● **WHAT IS NEEDED**: In the copy, include no pictures. Reproduce the rest of the entries exactly.
───── INPUT MATERIAL ─────
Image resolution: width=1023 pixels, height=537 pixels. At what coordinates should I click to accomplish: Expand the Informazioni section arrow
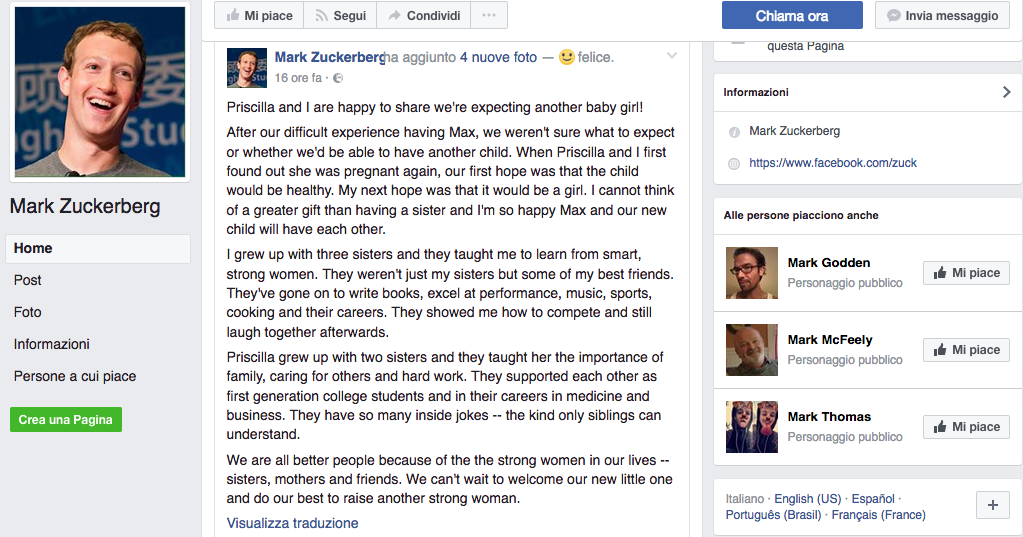click(x=1006, y=92)
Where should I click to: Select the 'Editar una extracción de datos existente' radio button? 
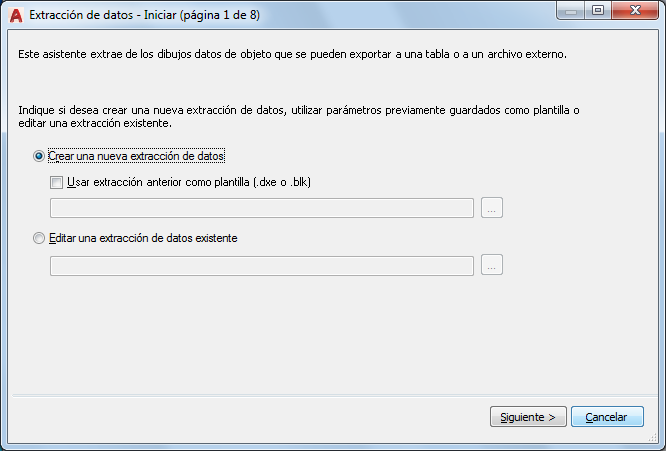39,239
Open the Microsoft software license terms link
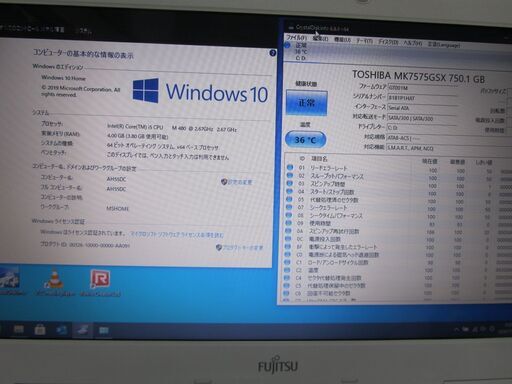The height and width of the screenshot is (384, 512). [x=177, y=235]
─────
● **WORKED SOLUTION**:
Image resolution: width=1023 pixels, height=537 pixels. At what coordinates should I click to accomplish: Expand the Informazioni section arrow
click(x=1006, y=92)
Where should I click to: Select the 'Editar una extracción de datos existente' radio button? 
39,239
Open the Microsoft software license terms link
The height and width of the screenshot is (384, 512). [x=177, y=235]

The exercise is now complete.